Coalition Kill More Afghanis Than Taliban This Month

Following hard on accusations by locals in Iraq that 17 dead "Al Qaeda gunmen" were actually innocent civilians, comes even more shocking news.One set of air strikes in Afghanistan yesterday killed between 50 and 80 villagers, all civilians, according to locals - which means that in the month of June, coalition forces managed to kill more Afghani innocents than the Taliban did!
[...]
In Afghanistan, the civilian deaths caused by US and Nato-led troops have infuriated local people and prompted President Hamid Karzai to publicly condemn foreign forces for careless 'use of extreme force' and for viewing Afghan lives as 'cheap'. The increasingly fragile President has urged restraint and better co-ordination of military operations with the Afghan government, while also blaming the Taliban for using civilians as human shields.

Everybody knows that innocent people die in war. That's why we have the sanitary-sounding term collateral damage. What seems to have been forgotten is that collateral damage in old-fashioned wars was mathematically small compared with casualties from the main event. With Fourth Generation Warfare the numbers are the same or backward: often the targets are "collateral" as dead and injured non-combatants outnumber dead or injured perpetrators. Am I the only person to work this out? Where are the risk-reward people when you need them?


Airstrikes in Pakistan

Via Brian Ulrich at American Footprints is this report from the Jamestown Foundation on a new NATO tactic of calling in air strikes against targets in Pakistan...
[...]
Air strikes in general are not a good thing in a counterinsurgency. 4th Generation warfare expert, William Lind, asserts that absent a license to commit genocide, the proper number of air strikes called for by the counterinsurgent force in a year is zero...air strikes are increasing in Afghanistan with the predictable blowback as innocent civilians are being killed. Taliban and Pashtun nationalist guerrillas are able to predict the probable reaction of US forces and commanders to a sharp engagement --- call in air and artillery and blast the problem to smithereens --- and have been able to take advantage of that mindset.

We are fighting smoke with water.
What ever happened to the notion of winning hearts and minds? It was the right approach. Instead we are breaking hearts, changing minds for the worse and creating more problems than solutions.

3 comments:

fester said...

Hoot- Thanks for the link --- I just have to dispute your reasoning about the Korean War stalemate --- 2 large industrial, conventional armies in really good defensive terrain stalemated, that is a 2GW phenenomon, not a 4GW example

Hoots said...

Thanks. And you're right, of course. I threw that in for argument's sake because I heard a reference on the radio the other day drawing a parallel between the election of Eisenhower and our next president, whoever that turns out to be. Ike ran on a platform of "Elect me and I will get us out of this unpopular war." It worked and he did...more or less. At least the bleeding slowed.
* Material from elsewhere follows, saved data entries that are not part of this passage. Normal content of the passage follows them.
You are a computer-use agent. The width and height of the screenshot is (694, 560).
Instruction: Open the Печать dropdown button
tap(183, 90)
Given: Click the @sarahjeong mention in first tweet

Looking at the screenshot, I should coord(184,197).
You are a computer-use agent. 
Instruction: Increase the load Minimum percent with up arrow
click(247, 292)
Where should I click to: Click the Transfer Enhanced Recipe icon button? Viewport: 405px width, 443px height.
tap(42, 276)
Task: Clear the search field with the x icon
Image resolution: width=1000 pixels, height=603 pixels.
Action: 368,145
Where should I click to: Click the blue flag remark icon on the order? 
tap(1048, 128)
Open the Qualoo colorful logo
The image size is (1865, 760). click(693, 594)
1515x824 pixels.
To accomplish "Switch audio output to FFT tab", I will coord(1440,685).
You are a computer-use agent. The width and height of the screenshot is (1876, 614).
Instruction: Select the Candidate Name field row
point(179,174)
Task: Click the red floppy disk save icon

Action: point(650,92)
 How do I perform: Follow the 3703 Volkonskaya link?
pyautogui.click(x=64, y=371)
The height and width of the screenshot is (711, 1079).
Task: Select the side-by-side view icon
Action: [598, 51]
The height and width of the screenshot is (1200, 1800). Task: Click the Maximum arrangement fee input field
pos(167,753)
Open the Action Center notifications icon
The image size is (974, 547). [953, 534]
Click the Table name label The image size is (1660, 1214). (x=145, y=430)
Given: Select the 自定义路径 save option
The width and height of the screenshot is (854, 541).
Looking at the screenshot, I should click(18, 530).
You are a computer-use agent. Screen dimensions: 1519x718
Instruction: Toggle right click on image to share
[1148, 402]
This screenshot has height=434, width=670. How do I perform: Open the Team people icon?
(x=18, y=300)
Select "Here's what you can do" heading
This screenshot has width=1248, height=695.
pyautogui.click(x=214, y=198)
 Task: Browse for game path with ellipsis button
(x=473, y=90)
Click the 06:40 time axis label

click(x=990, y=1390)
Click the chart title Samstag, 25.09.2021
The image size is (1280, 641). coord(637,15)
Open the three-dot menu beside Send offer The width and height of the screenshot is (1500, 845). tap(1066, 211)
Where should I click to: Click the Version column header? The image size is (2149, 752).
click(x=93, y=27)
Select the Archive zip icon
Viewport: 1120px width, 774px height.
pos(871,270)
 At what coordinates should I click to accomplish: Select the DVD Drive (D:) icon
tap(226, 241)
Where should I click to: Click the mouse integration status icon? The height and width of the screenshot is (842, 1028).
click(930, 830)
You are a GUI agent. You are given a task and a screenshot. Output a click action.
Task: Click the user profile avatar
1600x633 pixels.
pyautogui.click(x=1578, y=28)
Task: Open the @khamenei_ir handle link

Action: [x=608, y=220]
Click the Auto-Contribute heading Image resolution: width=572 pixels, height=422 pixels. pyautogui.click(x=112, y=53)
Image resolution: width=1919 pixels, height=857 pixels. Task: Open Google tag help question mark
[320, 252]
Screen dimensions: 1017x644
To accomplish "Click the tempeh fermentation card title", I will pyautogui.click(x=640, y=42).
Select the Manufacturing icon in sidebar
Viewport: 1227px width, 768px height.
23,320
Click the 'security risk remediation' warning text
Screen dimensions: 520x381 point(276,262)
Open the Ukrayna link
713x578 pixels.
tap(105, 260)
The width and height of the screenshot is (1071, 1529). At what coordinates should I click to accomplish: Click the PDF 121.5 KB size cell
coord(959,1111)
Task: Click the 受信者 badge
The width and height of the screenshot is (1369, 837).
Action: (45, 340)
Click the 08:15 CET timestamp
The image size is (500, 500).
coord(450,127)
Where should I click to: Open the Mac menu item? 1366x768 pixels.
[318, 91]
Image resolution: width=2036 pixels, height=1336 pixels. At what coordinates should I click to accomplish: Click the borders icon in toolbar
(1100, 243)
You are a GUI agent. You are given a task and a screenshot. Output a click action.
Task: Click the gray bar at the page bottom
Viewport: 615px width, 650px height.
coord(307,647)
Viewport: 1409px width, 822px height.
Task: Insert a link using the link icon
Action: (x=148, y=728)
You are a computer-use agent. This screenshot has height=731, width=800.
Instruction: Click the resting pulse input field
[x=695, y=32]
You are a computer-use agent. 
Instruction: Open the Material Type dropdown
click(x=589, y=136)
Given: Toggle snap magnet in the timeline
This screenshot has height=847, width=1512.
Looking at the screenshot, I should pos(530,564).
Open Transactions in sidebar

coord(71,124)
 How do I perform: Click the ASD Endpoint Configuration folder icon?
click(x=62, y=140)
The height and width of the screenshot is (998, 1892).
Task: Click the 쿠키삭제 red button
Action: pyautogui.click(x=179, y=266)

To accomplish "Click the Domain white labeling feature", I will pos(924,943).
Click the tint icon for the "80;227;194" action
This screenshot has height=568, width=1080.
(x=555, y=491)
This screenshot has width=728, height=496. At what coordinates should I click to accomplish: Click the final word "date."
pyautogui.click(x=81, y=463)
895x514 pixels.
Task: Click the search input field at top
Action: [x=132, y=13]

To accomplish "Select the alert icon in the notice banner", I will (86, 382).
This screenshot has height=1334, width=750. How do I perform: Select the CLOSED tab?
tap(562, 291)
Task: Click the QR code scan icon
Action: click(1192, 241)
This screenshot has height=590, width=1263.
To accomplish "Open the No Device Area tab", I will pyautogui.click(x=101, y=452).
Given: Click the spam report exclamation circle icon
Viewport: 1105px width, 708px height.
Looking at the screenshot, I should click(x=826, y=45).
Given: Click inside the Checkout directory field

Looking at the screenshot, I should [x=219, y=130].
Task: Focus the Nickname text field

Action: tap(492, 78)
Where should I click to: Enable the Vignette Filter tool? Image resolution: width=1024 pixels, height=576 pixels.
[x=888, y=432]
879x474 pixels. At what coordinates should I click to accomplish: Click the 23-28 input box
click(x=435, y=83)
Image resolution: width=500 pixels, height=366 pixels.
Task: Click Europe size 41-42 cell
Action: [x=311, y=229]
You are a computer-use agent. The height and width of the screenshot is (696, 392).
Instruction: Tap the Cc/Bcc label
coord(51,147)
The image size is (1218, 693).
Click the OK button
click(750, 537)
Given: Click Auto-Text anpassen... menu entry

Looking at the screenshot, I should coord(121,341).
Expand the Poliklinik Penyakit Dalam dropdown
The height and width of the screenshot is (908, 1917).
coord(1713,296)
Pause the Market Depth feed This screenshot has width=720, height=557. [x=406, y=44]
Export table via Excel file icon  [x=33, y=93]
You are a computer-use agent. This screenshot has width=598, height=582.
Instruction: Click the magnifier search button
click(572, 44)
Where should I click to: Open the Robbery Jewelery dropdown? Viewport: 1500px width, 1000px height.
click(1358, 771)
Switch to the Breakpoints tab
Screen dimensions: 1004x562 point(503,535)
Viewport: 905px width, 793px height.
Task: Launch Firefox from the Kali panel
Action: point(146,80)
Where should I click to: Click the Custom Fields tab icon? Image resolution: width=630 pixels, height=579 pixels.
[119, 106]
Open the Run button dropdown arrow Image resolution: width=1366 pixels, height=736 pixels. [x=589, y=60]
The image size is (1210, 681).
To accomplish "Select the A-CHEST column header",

4GW is still abstruse for most people's thinking. You may be my only reader who would catch that. Thanks for reading and commenting.

fester said...

4GW is definitely avant garde defense/military policy thinking. I recently saw a very interesting paper that offers a very strong critique of 4GW as the defense/security establishment equivalently of string theory --- useful but not really a good representation of reality ---
http://d-n-i.net/osinga/osinga_boyd_4GW.pdf

As far as the political parrallel --- I agree, that is a pretty decent probability right there.